Someone asked about the growing threat from China. Smith said that he’s more worried about North Korea, Iran, and Al Qaeda.
Q: When are we going to stop the NRA running our government policies?
A: Smith agreed and said that he supports the right to own guns but thinks we need common sense regulations about background checks and high-capacity magazines.
Many people in the audience expressed strong opposition to allowing illegal immigrants to become citizens. Adam Smith supports a path to legalization and took some heat for his position.
I was surprised to hear the passion concerning illegal immigration. Several people asked why illegal immigrants are allowed to break the law and receive various benefits, including Social Security. Smith said that illegal immigrants can’t receive Social Security benefits, unless they pay into the program in their paychecks. (To be fair, I heard from a friend of a case where an illegal immigrant used a deceased person’s social security number.) Someone said, “I don’t see how you can vote to let illegals in. I taught at schools with lots of free lunch students. We require our students to follow rules. Send them [illegals] back!” Smith said that we need to give the immigrants a pathway to citizenship because rounding them up and sending them overseas would turn the country into a police state. Also, many illegals are solid, tax-paying citizens who perform needed jobs. People imagine that many of them are criminals. Well, many American citizens are criminals too. Smith mentioned that President Obama has deported more people than ever before. We already have a border fence, etc.

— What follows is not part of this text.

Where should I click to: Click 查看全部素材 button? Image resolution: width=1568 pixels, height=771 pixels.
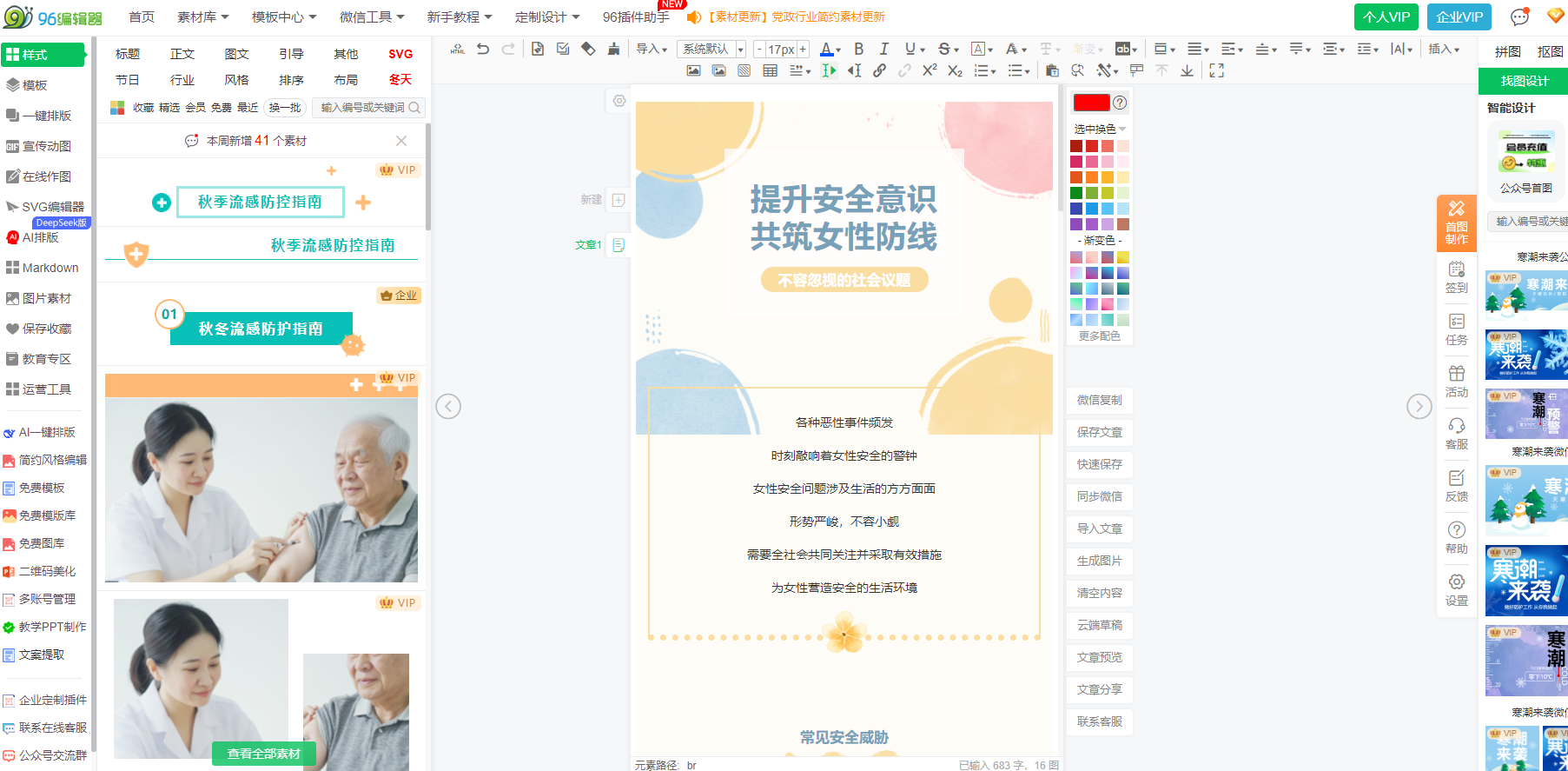coord(263,754)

During discussions on other topics, some of the anti-immigration people shouted out interjections “legal people only!”
In general, Smith’s response to every question was, “Yes, but.” He can see both sides of most issues and tried to satisfy all voters. I can understand why politicians would be tempted to aim for the center. Unfortunately, the center has moved to the right in recent years. We need to shift it back to the left.